[Dataset entries]
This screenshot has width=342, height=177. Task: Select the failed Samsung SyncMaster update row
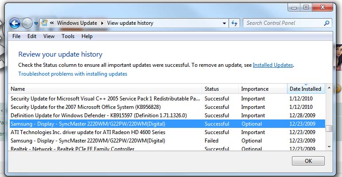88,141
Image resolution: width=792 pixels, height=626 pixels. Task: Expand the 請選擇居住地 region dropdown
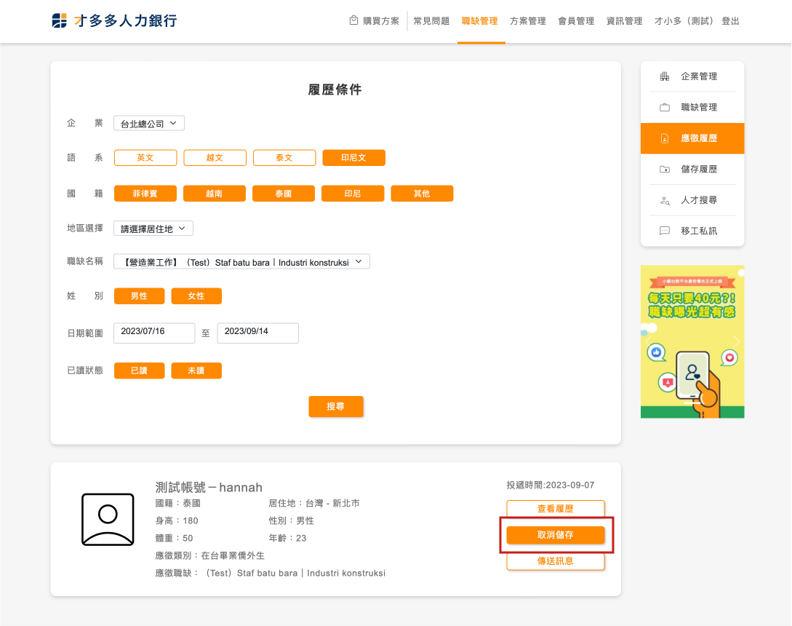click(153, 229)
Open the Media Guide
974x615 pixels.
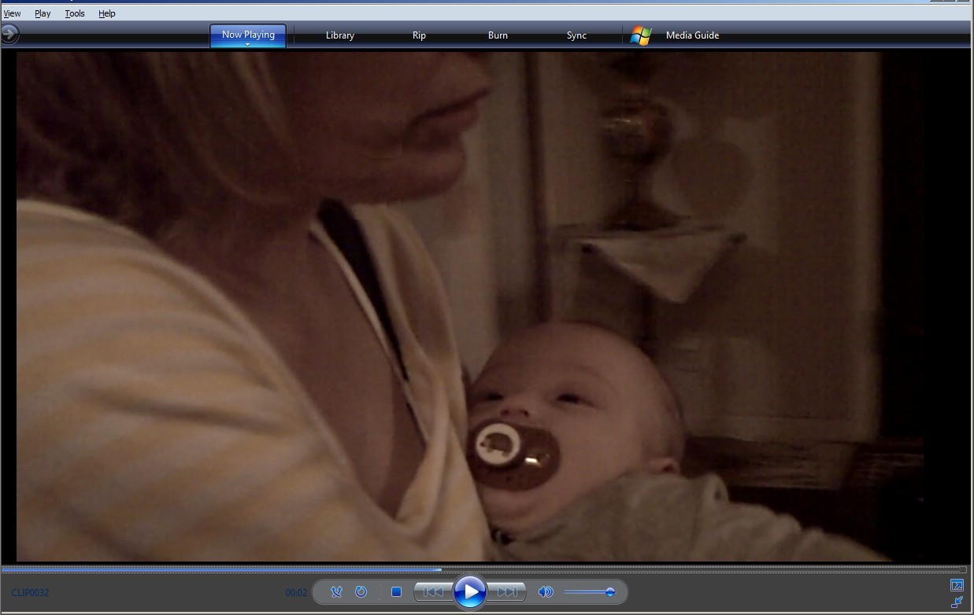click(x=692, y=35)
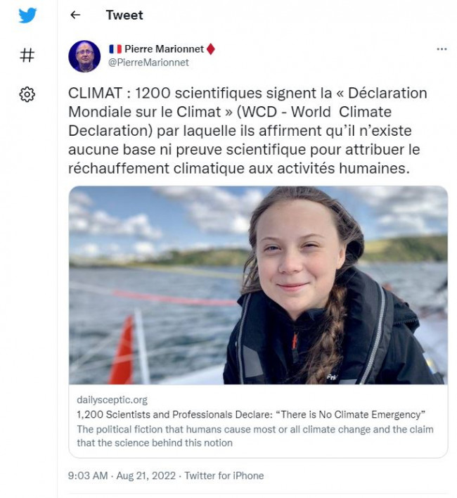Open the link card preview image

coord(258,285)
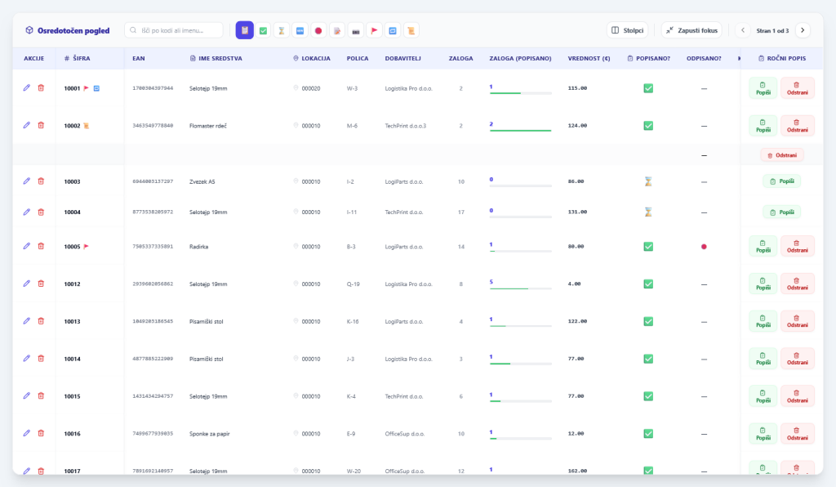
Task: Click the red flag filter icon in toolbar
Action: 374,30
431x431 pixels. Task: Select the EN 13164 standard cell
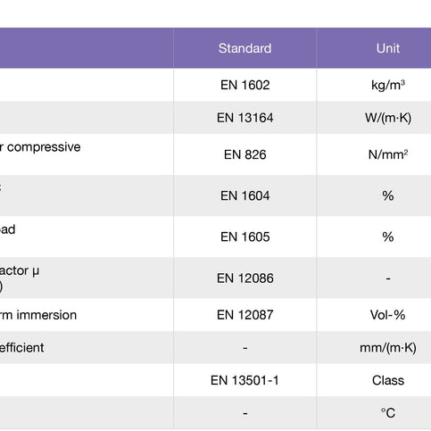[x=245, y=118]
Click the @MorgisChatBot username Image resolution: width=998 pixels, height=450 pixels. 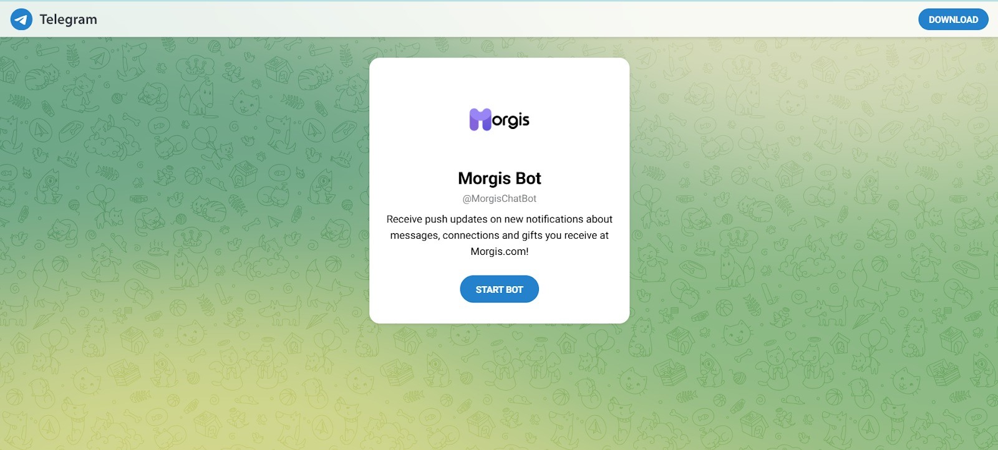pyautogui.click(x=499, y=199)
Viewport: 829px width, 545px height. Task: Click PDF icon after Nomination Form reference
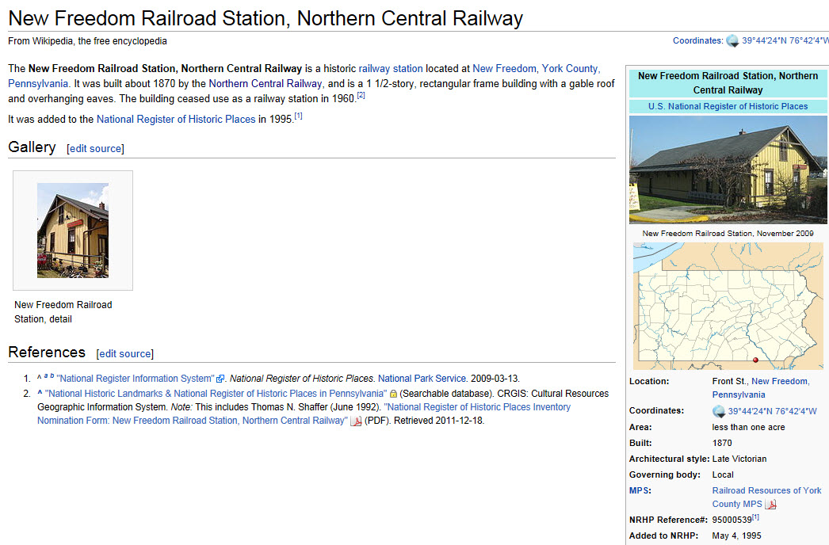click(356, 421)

Your objective:
Only the lines from the beginning of the records through the line bearing "Open the Media Guide" belong in the answer, copied word for word with pictures left out.

Answer to the exercise:
This screenshot has width=342, height=177. Task: Select the failed Samsung SyncMaster update row
88,141
Image resolution: width=792 pixels, height=626 pixels. Task: Expand the 請選擇居住地 region dropdown
click(153, 229)
Open the Media Guide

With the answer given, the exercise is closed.